# [What you need to do]
1) In the article on fuel station customer satisfaction below, rewrite the paragraph beginning "Customers have higher expectations of Sasol and Shell" as a short bulleted list that keeps its main facts.
2) Summarize the article on fuel station customer satisfaction below in two sentences.

##### Passage provided #####

23 October 2015:
Although SA customers of fuel service stations are less satisfied than the last time the industry was rated in 2013, they gave the industry a high satisfaction score of 78.6 out of 100, according to the South African Customer Satisfaction Index
(SAcsi) released today.
SAcsi is a national economic indicator of customer satisfaction in the quality of products and services available to household consumers in South Africa. The index surveyed 2301 customers of Sasol, Caltex, Shell, Total, Engen, and BP during the last two months.
Sasol emerged as industry leader at 80.9 out of 100, with its customers naming it as the ideal petrol station. Shell (79.8), Total (78.7), Engen (78.2), Caltex (77.9) and BP (77.4) were all statistically on par with the industry average. Prof. Adré Schreuder
, founder of SAcsi and CEO of Consulta
, says that the decline is not significant since the last measure, particularly when one takes into account that the 2013 industry scored the highest customer satisfaction score at the time.
“Perceptions play an integral role in customer satisfaction. “It is interesting to see that although there is no significant price differentiation between the various brands in terms of the fuel price, customers perceive the value that they receive from the various service stations differently,” he says. “This means that perceived value at fuel service stations is influenced by elements other than the price of fuel,” he says.
Customers have higher expectations of Sasol and Shell, which Prof. Schreuder says could be due to the established reputations of the brands. Sasol and Shell again scored highest in terms of perceived quality at 83.3 and 83.2 respectively. Perceived value is slightly higher in 2015 at 77.4 out of 100 (2013: 77.2).
The number of complaints in the industry has risen 1.4% overall. While Sasol has the lowest number of complaints (6%), it is the market leader when it comes to complaint handling (70.8 out of 100 complaints are satisfactorily resolved). Complaints tended to centre on service issue, the quality of petrol and product availability.

##### Recorded data #####

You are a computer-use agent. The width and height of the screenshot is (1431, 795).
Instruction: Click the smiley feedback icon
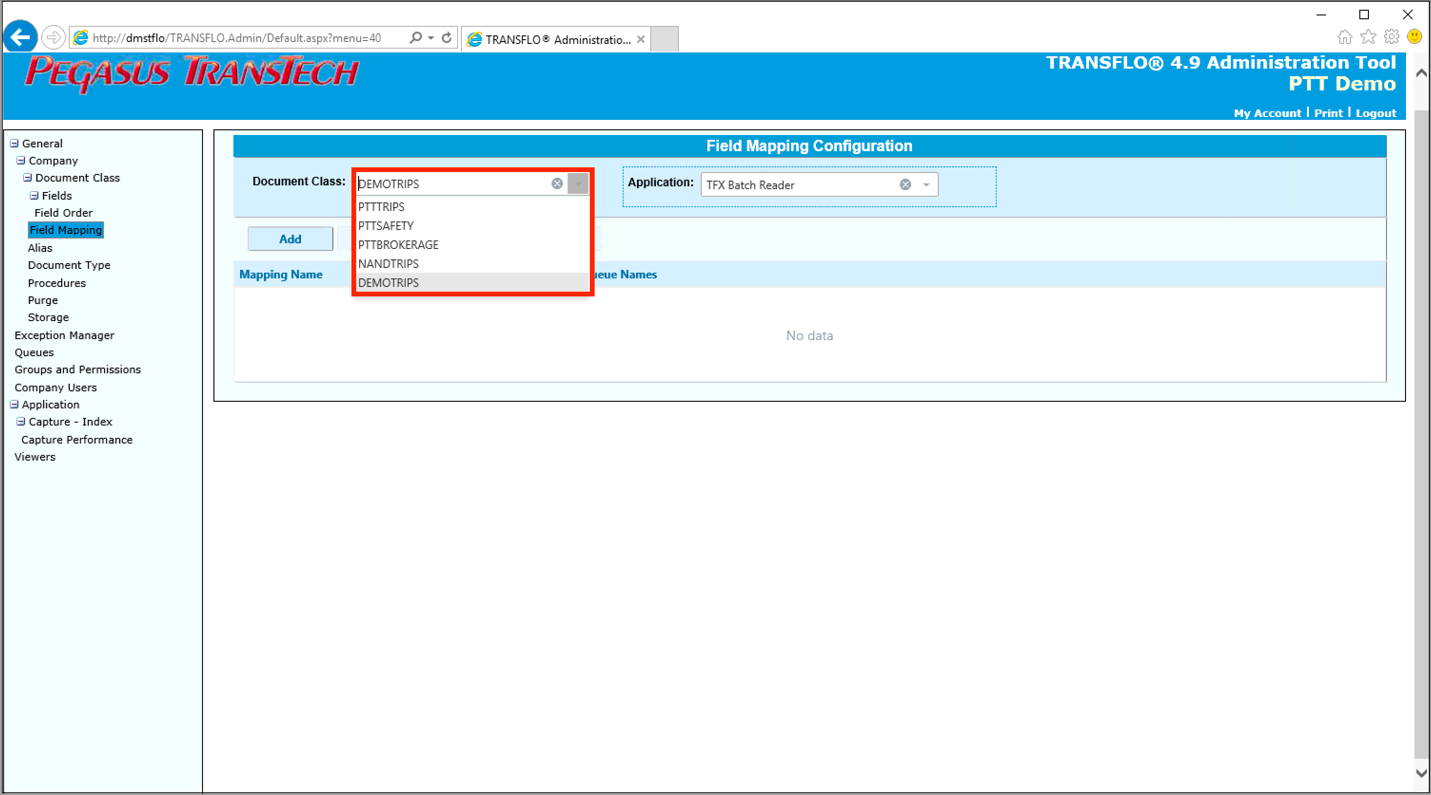pos(1414,37)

#####

# [Exercise solutions]
1)
- Customers expect more of Sasol and Shell, which Prof. Schreuder says could be due to the brands' established reputations.
- Sasol and Shell again scored highest for perceived quality, at 83.3 and 83.2.
- Perceived value rose slightly to 77.4 out of 100 in 2015, from 77.2 in 2013.

2) The South African Customer Satisfaction Index surveyed 2301 customers of six fuel brands and gave service stations a high score of 78.6 out of 100, although satisfaction was lower than in 2013. Sasol led at 80.9, the other brands were statistically on par with the industry average, and complaints rose 1.4% overall, mostly about service, petrol quality and product availability.